Blueberry almond smoothie – HIGH IN PROTIEN
This is great for breakfast or mini-meal, especially on the run!
1 C blueberries 2/3 C plain nonfat yogurt (OR GREEK) 1/2 serving protein powder (I like SF whey) 1/4 cup nonfat milk 1 T slivered almonds 2 t ground flax seeds 1 t almond (OR VANILLA) extract
Green Machine. Here’s the recipe, which yields about 12 ounces:
- 1 granny smith apple (preferably organic), cut into big pieces or one pear
- 2 cups of kale (pull leaves from two stalks to make two cups) or 2 cups spinach
- 1 lime (juiced or remove the seeds and add the flesh, too) or one lemon
- 1 small handful of cilantro (pull the leaves from the stalks)
- 1/2 cup orange juice
- 2 teaspoons ginger (mine came from a jar but you can grate fresh ginger instead)
- ½ cup yogurt
The citrus, cilantro and ginger give the smoothie a refreshing zing. I’ve been using my food processor to blend the ingredients, but I’m going to give my blender another shot. I want to blend in some ice and maybe a frozen banana.

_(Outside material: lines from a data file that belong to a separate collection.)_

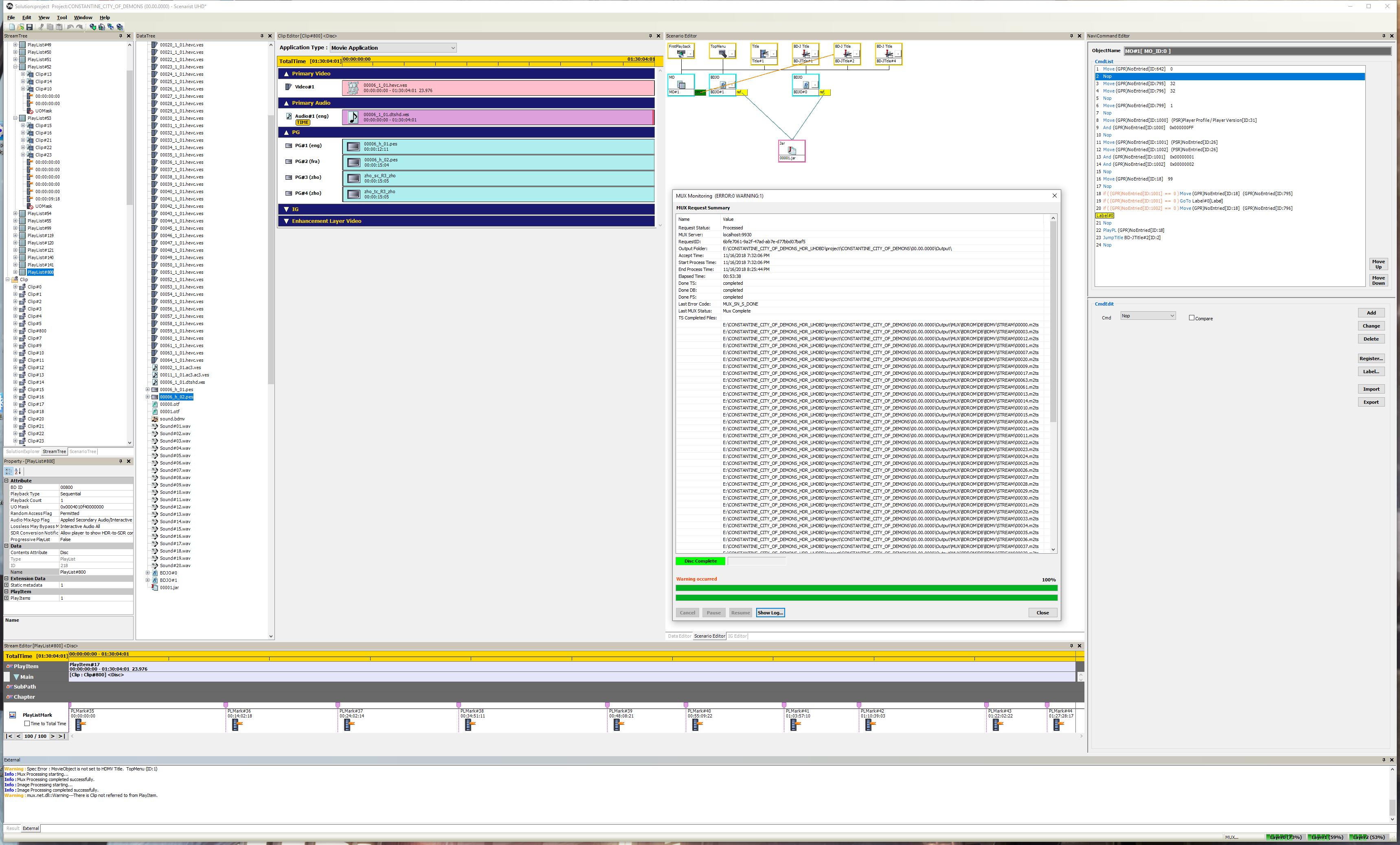Image resolution: width=1400 pixels, height=845 pixels.
Task: Click the 00001.jar Jar node icon
Action: coord(792,151)
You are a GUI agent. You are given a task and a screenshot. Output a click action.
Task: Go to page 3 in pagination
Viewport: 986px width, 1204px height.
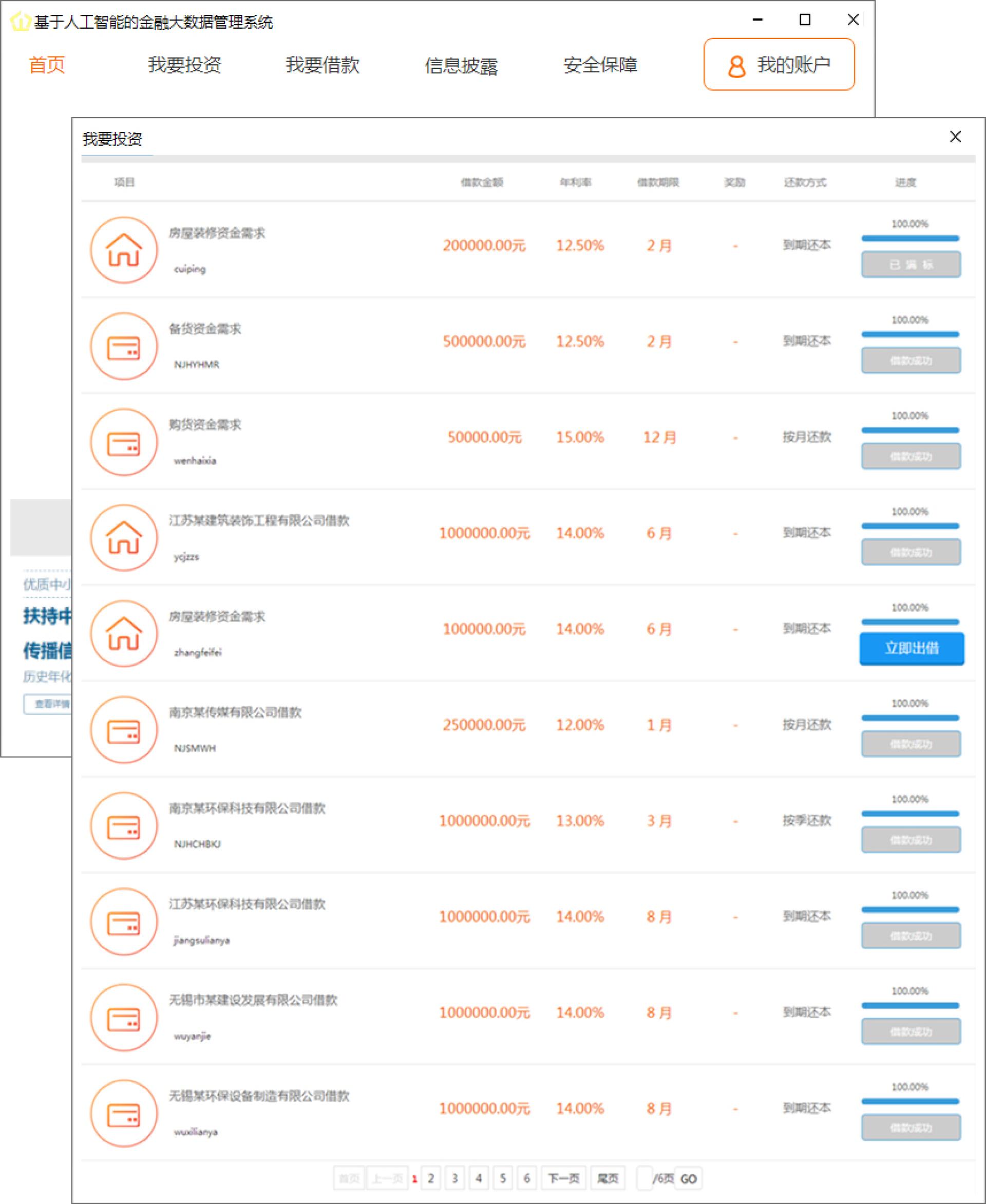(454, 1178)
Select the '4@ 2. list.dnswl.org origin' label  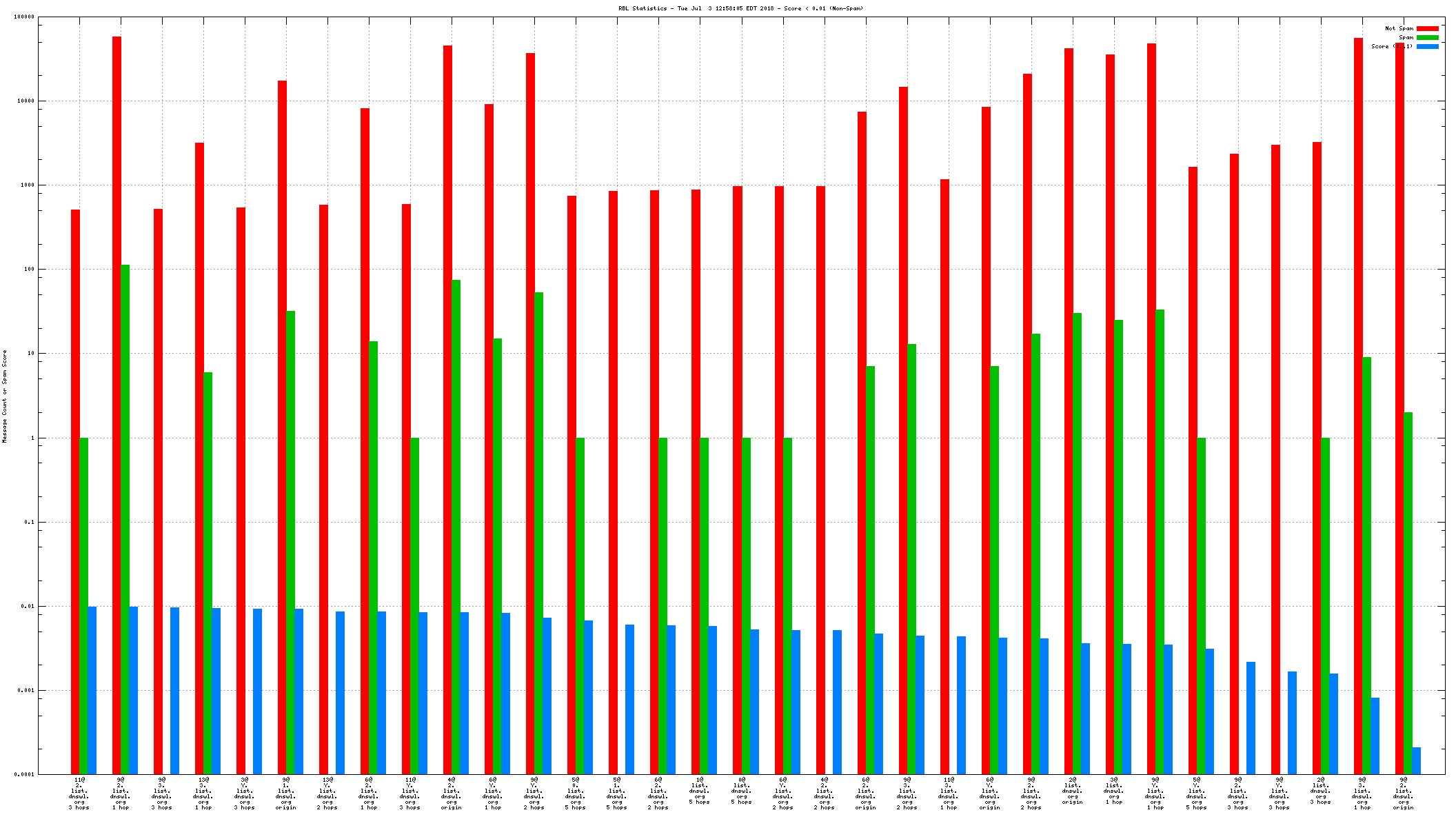pos(452,793)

Based on rough calculations, the smoothie comes in at about 200 calories, with 11 grams of fiber, 6 grams of protein, over 700% of the Vitamin A and 260% of the Vitamin C you need for a day, and a long list of other vitamins.
All Around Good Smoothie
- 1/2 cup nonfat milk
- 1/2 cup fat-free plain yogurt
- 1/2 frozen banana, peeled and chopped
- 2 tablespoons powdered protein supplement
- 1 1/2 tablespoons flax seed
- 1 teaspoon honey
- 1/2 cup frozen strawberries
Favorite Smoothie for 2012
Super Green Smoothie:
1 cup almond milk
1 cup strawberries or blueberries
1 cup spinach (surprise!! it blend beautifully)
1 frozen banana
1 tsp ground flax seed
1 scoop protein powder
*(may need a dash of honey)- your preference
***Always add crushed ice (about 1 cup) to all your smoothies!!!!